• **TASK GOAL**:
In the blog post on whether Somaliland should be allowed to secede, how many days was Somaliland independent in June 1960 before its union with Italian Somaliland?

• **PASSAGE FOR REVIEW**:
Monday, August 2, 2010

Should they be allowed to secede?

Hello,

Firstly, many thanks for the response to the first of these musings; and so I’ll continue to scribble.

One of the great joys about being an international relations geek in London is that it is always possible to get a fix at Chatham House, where you’ll find fellow sufferers from this malign affliction. I was there last Friday night for Professor Abdi Ismail Samatar speaking on Somali Piracy: Alternative Approaches and Solutions. Professor Samatar’s speech was thought provoking and there will be write up on the CH website later this week. If you’re remotely interested in the politics of the Horn of Africa, it’ll be well worth a read.

Accepting the principal thrust of his argument that piracy off the Somali coast is a symptom of a lack of governance rather than something unique to Somalia that leads to acts which the naval lawyers describe as “Piratical Behaviour”, the solutions will be found on land. And in Somalia, this could involve redrawing the post-colonial boundaries in a way that violates a major taboo in African politics.

I should stress at this point that Professor Samatar himself made clear that he opposes secession, even though he is from north-western Somalia / Somaliland, and his point was that allowing Somaliland to secede would result in a precedent that would allow many Ethiopian groups to claim the same right, and would see Ethiopia implode.

I disagree.

I understand why newly-independent African countries accepted the artificial colonial borders, in order to avoid redrawing the entire map based on ethnicity, which, for better or worse, was expected to lead to chaos. The tragic experience of ethnic Germans at the end of WWII and of the population “transfers” at the birth of India / Pakistan, and Turkey / Greece underline the risks posed by basing boundaries on ethno-nationalism.

But are there cases where exceptions to this rule of the inviolability of pre-existing colonial boundaries should be made? I believe that there are, notably where a federal state exists, or where regions with a profoundly different colonial experience were not offered the choice of independent statehood at independence – in other words, things that Professor James Crawford would describe as “self determination units”.

This applies in at least three cases in Africa: Western Sahara, Cameroon and Somaliland, with South Sudan as the agreed outlier resulting from the 2004 Comprehensive Peace Agreement (the Naivasha Agreement). Of these, only Southern Sudan is unique (or sui generis in legalese) – Western Sahara was occupied by Morocco and Mauritania after Spain withdrew in 1975, French Cameroun and British Southern Cameroons were consolidated and as the Republic of Cameroon in 1961, and Somaliland which was independent for five days in June 1960 before union with Italian Somaliland as the Republic of Somalia on 1 July 1960.

Why does this matter? In my view, it is important to recognise that international law does provide for cessation by States, and the ICJ in the Kosovo Advisory Opinion underlines this. Indeed, Kosovo, as a non-autonomous province of a federal state at the time of cessation, arguably had less of a claim than Somaliland had in 1960 or today, after withdrawing from Somalia in June 1991.

So the point is that because Somaliland is in a different legal position to, for example, the Oromo region of Ethiopia, it could hold another independence referendum without rendering asunder the post-colonial settlement of not moving lines on a map. And we know from E. Izzard, Esq., quite how important maps and flags are.

Levity aside, it does suggest that the international community could plausibly claim that recognising Somaliland - if that's what the Somalilanders want - does not mean initiating a free-for-all in Africa. Indeed, the longer the policy of no change under any circumstances goes on, the more likely and completely it is to crumble under its own contradictions rather than a pragmatic recognition of the exceptional cases.

Oh, and there's a direct payoff in the Somali piracy problem, too: areas with a functioning government don't have piracy in anything like the same intensity - Somalia under the Union of Islamic Courts showed this during their time in power. So it is predictably unsurprising that Somaliland doesn't feature as a base for pirates off the Somali coast. Recognition means membership of the international system - and in this case, membership helps everyone.

• **DATASET EXCERPTS**:
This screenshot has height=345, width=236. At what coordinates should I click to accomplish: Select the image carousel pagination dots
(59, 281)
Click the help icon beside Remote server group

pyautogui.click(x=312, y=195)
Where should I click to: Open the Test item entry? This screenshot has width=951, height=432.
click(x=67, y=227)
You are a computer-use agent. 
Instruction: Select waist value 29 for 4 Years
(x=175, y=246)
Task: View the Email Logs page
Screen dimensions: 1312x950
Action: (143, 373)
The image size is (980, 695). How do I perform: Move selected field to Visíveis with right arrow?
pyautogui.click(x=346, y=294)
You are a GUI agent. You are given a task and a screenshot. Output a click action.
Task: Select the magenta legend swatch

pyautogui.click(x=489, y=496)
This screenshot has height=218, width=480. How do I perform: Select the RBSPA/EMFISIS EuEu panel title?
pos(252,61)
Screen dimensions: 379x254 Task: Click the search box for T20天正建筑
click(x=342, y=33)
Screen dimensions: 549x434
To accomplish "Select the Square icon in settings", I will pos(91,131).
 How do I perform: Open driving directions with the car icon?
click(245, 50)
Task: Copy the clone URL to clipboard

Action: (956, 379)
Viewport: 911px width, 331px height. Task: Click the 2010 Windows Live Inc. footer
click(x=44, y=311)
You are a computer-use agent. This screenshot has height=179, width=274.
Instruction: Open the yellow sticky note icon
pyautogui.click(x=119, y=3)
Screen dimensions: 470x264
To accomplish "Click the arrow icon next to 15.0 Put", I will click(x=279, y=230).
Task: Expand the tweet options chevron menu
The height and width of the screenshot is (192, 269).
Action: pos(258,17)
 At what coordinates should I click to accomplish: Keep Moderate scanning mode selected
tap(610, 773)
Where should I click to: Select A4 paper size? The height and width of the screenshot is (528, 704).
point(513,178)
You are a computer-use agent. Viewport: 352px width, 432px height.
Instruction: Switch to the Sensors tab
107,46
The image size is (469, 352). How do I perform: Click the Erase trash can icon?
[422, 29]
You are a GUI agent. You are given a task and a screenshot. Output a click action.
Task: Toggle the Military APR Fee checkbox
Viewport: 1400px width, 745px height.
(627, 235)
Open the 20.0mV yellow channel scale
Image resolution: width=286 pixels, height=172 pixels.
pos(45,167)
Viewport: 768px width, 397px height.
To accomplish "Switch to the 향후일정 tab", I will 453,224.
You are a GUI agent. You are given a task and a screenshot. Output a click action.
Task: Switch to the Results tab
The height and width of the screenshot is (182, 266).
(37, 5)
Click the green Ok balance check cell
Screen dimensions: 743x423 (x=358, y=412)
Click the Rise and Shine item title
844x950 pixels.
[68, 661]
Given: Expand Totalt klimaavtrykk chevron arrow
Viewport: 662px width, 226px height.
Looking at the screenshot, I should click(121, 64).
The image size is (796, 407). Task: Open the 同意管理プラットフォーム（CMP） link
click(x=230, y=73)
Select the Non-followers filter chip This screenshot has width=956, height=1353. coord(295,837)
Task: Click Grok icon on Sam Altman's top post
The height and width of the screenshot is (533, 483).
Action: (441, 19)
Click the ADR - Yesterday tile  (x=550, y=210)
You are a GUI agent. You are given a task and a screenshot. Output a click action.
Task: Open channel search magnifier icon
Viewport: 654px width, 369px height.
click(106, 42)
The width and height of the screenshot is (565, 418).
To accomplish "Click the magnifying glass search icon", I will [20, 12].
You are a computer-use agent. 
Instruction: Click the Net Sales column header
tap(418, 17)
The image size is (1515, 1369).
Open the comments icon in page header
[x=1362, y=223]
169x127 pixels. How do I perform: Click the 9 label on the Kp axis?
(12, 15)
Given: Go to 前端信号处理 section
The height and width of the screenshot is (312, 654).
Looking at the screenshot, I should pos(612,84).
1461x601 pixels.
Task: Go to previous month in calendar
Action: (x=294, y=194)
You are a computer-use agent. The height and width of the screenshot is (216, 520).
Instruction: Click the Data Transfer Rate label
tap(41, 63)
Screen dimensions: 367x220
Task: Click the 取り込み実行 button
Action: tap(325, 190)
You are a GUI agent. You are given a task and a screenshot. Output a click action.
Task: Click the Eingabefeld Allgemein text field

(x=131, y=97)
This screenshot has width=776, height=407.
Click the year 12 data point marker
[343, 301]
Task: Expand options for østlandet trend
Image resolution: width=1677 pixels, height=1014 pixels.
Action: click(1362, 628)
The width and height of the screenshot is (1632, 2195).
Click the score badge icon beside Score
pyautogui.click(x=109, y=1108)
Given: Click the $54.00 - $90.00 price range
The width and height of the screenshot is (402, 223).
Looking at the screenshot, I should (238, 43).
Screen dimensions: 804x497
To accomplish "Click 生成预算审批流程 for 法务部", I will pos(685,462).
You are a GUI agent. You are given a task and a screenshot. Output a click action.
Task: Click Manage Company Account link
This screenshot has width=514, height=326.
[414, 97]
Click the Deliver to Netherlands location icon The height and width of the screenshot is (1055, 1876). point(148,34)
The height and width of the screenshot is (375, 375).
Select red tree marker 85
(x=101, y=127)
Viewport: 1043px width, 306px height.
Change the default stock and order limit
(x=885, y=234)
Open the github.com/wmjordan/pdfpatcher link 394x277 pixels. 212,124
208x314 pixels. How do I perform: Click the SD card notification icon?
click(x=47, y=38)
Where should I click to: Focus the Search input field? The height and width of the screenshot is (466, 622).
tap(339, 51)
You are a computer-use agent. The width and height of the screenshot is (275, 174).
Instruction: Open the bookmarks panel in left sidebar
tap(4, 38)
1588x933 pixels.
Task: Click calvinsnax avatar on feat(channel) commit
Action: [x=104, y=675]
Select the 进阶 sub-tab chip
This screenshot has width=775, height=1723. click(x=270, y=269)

• **RESULT**:
Five days.